Dr Hilary Cass has published her long-awaited review into support and treatment offered to children who claim they are transgender, with the paediatrician warning that the wider social debate on this issue remains “exceptionally toxic”, and “there are few other areas of healthcare where professionals are so afraid to openly discuss their views”.
The Cass Review offers a strong – some would say unanswerable – challenge to the ‘gender affirmative model’ which in recent years has become the norm in the NHS’s Gender Identity Development Service (GIDS). Faced with cases of gender distress, this approach encourages clinicians to ‘affirm’ rather than question a child’s chosen gender identity, before then putting them on a medical pathway that can have lifelong, irreversible consequences.
The Report cautions that extreme care should be taken before anyone under the age of 25 transitions; calls for an end to the prescribing of puberty blockers and cross-sex hormones to under 18s; warns that children who change gender may regret it; finds that many gender confused adolescents have experienced trauma, neglect and abuse; and says there is no “good evidence” on the long-term benefits of the treatments that have been given to children.
In other words, the days of NHS England handing out puberty blockers “as if they were sweets”, as Kathleen Stock once put it, look to be numbered.
So is the battle for evidence-based medicine in the treatment of gender confusion amongst children and young people now won?
Equalities Minister Kemi Badenoch isn’t so sure.
“Sadly, this is not the end of the matter, merely the beginning,” she writes for the Times. Ms Badenoch continues:
I set out some of the evidence in a letter to the women and equalities select committee that many trans-identifying children turn out to be gay or autistic and do not always retain the identity into adulthood. Yet, again and again we have been confronted with institutional resistance.
Cass has made important recommendations but they are largely focused on managing NHS services better. None of this will happen until we address the underlying problem of ideological capture. It has become almost impossible to question fashionable theories if they are promoted under the banner of progressivism or social justice. Dissent is treated as evidence of bad faith, bigotry or a lack of intellectual sophistication.
This is why I am cautious about celebrating victory too early. There is plenty of evidence that Stonewall and its allies are simply hoping for a change of government before continuing with their crusade. They misrepresent the law, pretending it says what it does not, and they will misrepresent the Cass report.

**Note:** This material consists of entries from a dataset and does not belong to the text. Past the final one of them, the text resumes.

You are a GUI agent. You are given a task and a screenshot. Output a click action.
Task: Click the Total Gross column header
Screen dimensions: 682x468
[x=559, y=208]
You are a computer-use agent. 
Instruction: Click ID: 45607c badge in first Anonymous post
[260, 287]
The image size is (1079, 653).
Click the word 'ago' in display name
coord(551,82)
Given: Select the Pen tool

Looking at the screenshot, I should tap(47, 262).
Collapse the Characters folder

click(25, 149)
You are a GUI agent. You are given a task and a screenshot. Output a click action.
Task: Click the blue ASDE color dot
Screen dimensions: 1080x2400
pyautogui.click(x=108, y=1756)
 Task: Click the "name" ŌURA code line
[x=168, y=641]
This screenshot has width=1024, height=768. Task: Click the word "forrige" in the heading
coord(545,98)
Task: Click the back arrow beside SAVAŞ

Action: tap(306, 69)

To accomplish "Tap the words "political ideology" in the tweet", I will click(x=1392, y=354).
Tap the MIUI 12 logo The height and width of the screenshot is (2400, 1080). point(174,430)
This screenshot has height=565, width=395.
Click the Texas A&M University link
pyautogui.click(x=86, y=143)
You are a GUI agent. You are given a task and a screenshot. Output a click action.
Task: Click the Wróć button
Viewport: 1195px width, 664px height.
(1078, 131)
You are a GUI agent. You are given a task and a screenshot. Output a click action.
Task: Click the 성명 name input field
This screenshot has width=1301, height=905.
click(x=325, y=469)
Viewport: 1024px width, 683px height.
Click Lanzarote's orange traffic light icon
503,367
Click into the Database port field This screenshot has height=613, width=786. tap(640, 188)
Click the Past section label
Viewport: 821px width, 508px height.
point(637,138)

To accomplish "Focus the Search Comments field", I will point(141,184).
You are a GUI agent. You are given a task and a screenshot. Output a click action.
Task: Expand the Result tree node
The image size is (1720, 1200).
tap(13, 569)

Over three decades, politicians of all parties have outsourced power to so-called independent institutions. They were meant to take the politics out of decision-making but have themselves become politicised often with little to no ministerial oversight. They are no longer impartial. As politicians ceded control, many institutions became captured by a minority of ideological activists.
Those who first publicly questioned the tenets of gender ideology were subjected to hysterical abuse and calumny. Brave people including Kathleen Stock and Graham Linehan were hounded out of their jobs. James Esses lost his role at Childline. The Labour MP Rosie Duffield was harassed by her own party members and fellow MPs while Starmer looked away.
Worse than the ravings of the militants was the cowardice of those in positions of influence. How many university administrators, media editors, police officers and politicians preferred to keep quiet for fear of becoming the next target or in the hope of maintaining their progressive credentials?
We need more bravery and less cancel culture.
At the heart of the Cass review is a failure of institutions to self-regulate. Ministers have intervened time and again but it is now time for leaders to step up and recover impartiality. It is time that the clinicians who refused to co-operate with Cass were held to account.